» What the task asks: Please transcribe the listing below exactly, but only from the line containing "Obrazovanje [link] (898, 49)" through its last line.

» Data section:
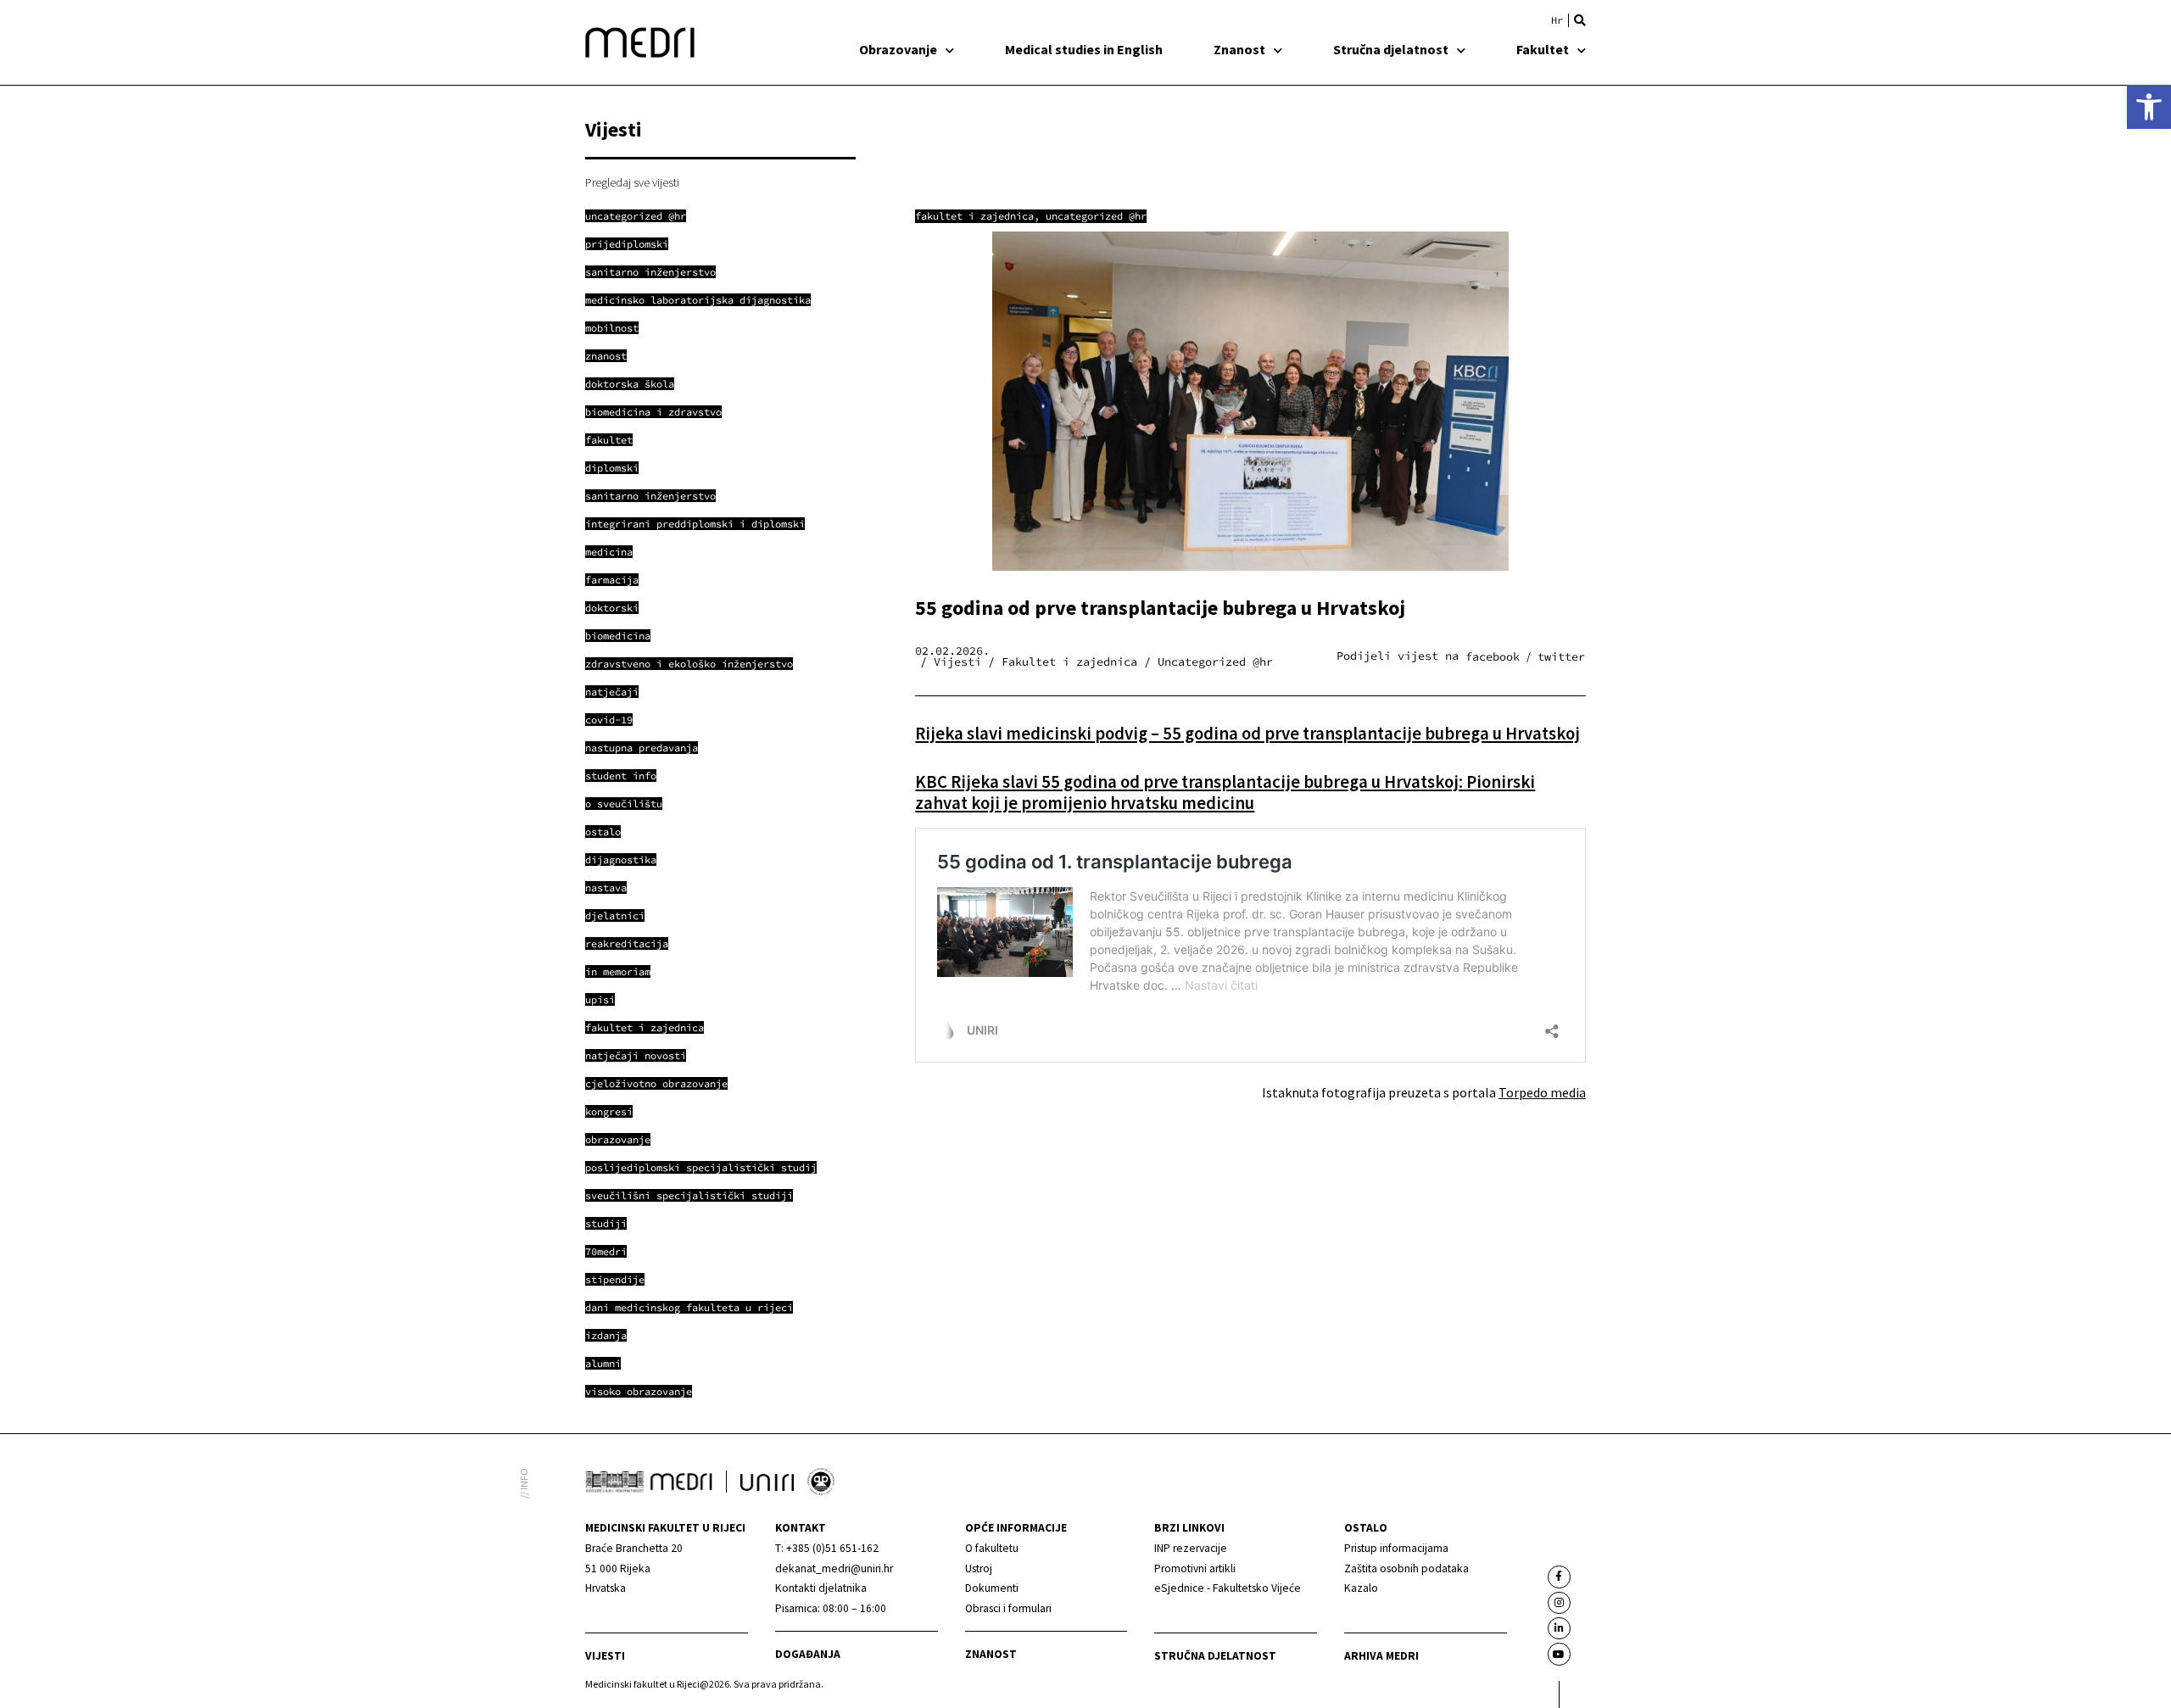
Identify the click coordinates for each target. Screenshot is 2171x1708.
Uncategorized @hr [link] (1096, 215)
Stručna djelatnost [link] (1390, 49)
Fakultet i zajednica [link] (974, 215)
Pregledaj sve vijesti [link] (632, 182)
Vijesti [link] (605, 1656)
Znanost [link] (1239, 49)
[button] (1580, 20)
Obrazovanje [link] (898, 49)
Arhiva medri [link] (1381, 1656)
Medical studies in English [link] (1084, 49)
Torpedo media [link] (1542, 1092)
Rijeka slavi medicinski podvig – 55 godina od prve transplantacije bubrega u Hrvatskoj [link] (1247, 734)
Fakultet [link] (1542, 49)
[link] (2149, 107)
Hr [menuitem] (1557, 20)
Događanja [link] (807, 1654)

» Task response:
Obrazovanje [link] (898, 49)
Arhiva medri [link] (1381, 1656)
Medical studies in English [link] (1084, 49)
Torpedo media [link] (1542, 1092)
Rijeka slavi medicinski podvig – 55 godina od prve transplantacije bubrega u Hrvatskoj [link] (1247, 734)
Fakultet [link] (1542, 49)
[link] (2149, 107)
Hr [menuitem] (1557, 20)
Događanja [link] (807, 1654)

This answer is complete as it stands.